San Jose City Council
- In office 2005–2012
- Preceded by: Pat Dando
- Succeeded by: Johnny Khamis

Personal details
- Born: 1937 or 1938 Syracuse, New York, U.S.
- Died: July 14, 2023 (aged 85) San Jose, California, U.S.
- Political party: Democratic
- Profession: Teacher Politician

= Nancy Pyle =

American educator and politician

Nancy Pyle ( – July 14, 2023) was an American educator and politician. A Democrat, she served on the San Jose City Council from 2005 to 2012. Pyle was previously a school teacher and president of her local community college district board.

==Early life and education==
Pyle grew up on a farm near Syracuse, New York, one of four children of Lawrence and Dorothy (Edwards) Halloran, dairy farmers who ran Gillie Brook Stables.
 She graduated from Le Moyne College, and later earned a master's degree in Educational Administration from the United States International University in San Diego.

==Career==
Pyle was an elementary school teacher and worked in the San Jose Unified School District for over 25 years before retiring from teaching in 1996. She then served on the San Jose-Evergreen Community College District board for 8 years, including a term as board president.

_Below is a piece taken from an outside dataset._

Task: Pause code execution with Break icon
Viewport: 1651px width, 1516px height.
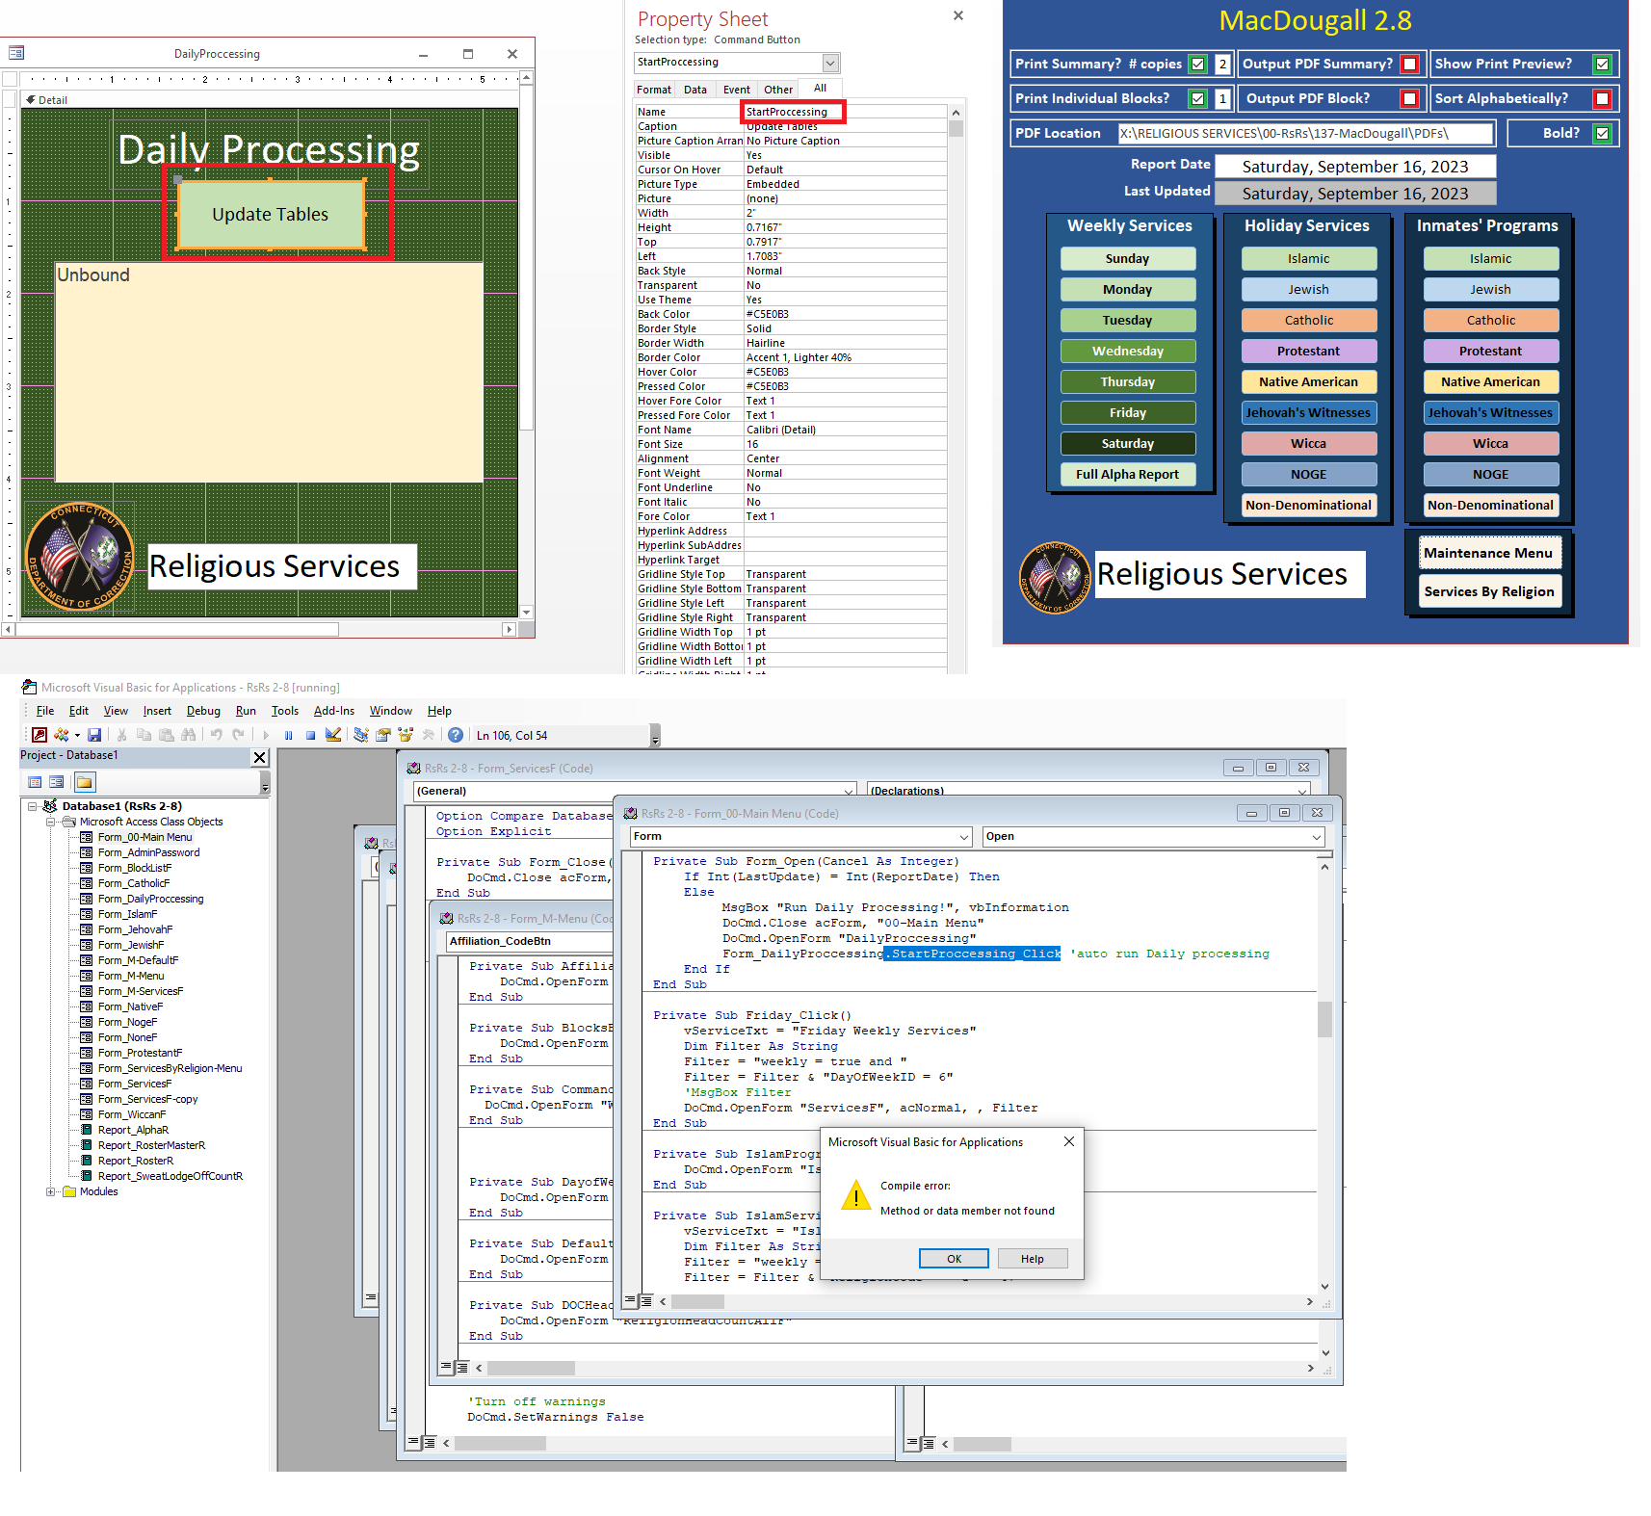Action: pyautogui.click(x=288, y=734)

In 1995 and 2000, Pyle lost her initial bids for San Jose City Council, but would go onto finally win a seat in 2004. She served two full terms from 2005 to 2012, representing District 10, which covers South San Jose including Almaden Valley and Blossom Valley.

During her time in office, Pyle was credited with bringing a Whole Foods store to the area. In 2010, she helped raise half of the funding needed to keep a swim program open at Almaden Lake Park, and had the city provide the other half.

On December 5, 2012, Pyle was honored by U.S. Representatives Zoe Lofgren, Anna Eshoo and Mike Honda for her work on the San Jose City Council, including funding the city's Domestic Violence Prevention Program with $20,000 from her own office. In March 2016, she received a "lifetime achievement award" from State Senator Jim Beall, who noted that she had campaigned door-to-door to gain support for a bond measure while serving as a San Jose-Evergreen Community College District trustee.

==Personal life==
In 1960, she moved her family to San Jose. She divorced her first husband in 1969. She later met Roger Pyle, who would become her second husband.

In 2015, she suffered a heart attack while attending a luncheon and needed to be resuscitated.

Pyle died from complications of dementia in San Jose, California, on July 14, 2023, at the age of 85. She was survived by her second husband and her two children.